I didn't often sleep. I spent a lot of time awake and running. Sleep never came easy. And for a week or two at a time it was easier to just ignore it at all. Old habits of procrastination got worse. I either limited the time, or failed entirely. It became all or nothing. Rushing for fun, good enough to make it. And I didn't even see what I was doing. I had some built in shelters. Enough support to not fail entirely. Enough people to hang out with, enough adventure to satisfy the itch. Last minute road trip I was your man. Cliff or bridge jumping I'm there. All night movie night, let's go. 

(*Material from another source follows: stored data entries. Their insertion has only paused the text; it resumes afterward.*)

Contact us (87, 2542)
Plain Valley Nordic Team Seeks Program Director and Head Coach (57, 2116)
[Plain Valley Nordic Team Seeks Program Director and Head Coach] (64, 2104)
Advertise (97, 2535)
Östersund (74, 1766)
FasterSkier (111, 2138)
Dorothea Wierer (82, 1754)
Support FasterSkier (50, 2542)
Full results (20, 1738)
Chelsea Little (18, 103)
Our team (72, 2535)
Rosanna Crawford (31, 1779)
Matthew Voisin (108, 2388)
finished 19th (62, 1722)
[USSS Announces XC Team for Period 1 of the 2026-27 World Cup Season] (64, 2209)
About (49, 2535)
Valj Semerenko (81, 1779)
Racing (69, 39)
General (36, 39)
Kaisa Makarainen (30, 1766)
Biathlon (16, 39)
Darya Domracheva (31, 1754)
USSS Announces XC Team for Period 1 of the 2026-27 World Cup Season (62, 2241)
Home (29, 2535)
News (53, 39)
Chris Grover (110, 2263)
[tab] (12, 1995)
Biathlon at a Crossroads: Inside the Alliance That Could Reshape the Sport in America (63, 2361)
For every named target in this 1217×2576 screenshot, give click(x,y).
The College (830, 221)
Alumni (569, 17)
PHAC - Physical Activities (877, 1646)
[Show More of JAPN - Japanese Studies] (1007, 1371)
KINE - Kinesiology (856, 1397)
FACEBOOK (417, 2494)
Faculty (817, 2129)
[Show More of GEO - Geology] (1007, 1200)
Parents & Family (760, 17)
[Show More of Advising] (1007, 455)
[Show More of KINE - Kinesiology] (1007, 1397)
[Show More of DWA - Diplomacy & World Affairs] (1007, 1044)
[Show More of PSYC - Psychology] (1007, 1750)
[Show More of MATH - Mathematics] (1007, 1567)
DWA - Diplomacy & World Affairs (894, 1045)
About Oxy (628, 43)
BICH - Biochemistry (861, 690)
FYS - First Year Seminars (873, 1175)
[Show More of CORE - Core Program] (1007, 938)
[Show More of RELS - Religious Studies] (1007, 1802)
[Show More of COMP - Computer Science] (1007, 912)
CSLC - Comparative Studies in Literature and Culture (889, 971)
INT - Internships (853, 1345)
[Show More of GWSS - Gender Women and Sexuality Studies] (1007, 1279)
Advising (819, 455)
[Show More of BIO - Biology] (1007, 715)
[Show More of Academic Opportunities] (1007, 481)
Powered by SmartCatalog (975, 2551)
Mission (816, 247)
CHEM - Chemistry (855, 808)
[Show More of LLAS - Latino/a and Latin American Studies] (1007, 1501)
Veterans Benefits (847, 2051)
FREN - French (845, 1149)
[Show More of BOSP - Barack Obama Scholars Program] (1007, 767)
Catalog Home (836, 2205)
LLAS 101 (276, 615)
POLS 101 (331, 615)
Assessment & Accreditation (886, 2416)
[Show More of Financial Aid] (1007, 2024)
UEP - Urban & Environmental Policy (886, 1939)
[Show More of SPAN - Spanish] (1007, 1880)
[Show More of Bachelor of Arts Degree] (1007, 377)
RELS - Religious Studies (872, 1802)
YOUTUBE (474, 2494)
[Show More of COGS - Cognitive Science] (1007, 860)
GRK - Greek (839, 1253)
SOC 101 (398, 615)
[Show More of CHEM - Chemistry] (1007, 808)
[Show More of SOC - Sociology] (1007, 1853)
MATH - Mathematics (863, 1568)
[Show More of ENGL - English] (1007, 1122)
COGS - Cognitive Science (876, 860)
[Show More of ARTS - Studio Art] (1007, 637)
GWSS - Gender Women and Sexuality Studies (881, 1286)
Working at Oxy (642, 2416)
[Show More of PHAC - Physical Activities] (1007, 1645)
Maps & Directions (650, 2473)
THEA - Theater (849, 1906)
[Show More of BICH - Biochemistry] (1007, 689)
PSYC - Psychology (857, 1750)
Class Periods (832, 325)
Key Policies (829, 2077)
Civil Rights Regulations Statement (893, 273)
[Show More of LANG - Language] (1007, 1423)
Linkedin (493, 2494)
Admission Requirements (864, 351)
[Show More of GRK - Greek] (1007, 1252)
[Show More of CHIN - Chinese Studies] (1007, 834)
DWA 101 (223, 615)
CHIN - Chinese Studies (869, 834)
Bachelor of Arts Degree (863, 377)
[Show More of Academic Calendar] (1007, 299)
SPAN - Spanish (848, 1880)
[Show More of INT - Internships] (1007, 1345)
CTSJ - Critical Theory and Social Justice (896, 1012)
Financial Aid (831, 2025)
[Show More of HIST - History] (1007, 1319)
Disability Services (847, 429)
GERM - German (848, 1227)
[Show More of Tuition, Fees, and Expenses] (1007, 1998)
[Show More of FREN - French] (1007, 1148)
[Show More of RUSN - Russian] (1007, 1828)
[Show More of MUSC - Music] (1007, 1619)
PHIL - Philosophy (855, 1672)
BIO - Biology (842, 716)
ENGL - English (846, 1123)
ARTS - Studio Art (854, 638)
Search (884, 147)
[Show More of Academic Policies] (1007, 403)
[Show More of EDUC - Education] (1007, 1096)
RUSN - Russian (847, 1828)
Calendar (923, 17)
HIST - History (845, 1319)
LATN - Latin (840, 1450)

That vibe never stopped. It just tempered, and buried a bit, by the exhaustion of labor. But aspects still existed. The speed of talking. The hyper focus. The chasing of sensation.

All of it.

Followed by the drop. At any moment. Almost instantaneous. Draining. 


Then riding the high to get through.


It's an unsustainable pattern. And it's there.

Being off beat. Either too fast, or too slow. Never feeling in tune. On time. Or balanced.

That's bipolar. That's me. 

Maybe others feel this too. I don't know. But too often we hear the most severe cases. That isn't me. I'm just off beat, just off rhythm of where I need to be. Most don't see it, don't hear it. But it's exhausting. I recognize it. I see when things are off. And I want to do something about it.

So I am. I'm getting help. I'm addressing things. Hopefully others out there, read this. And they do too.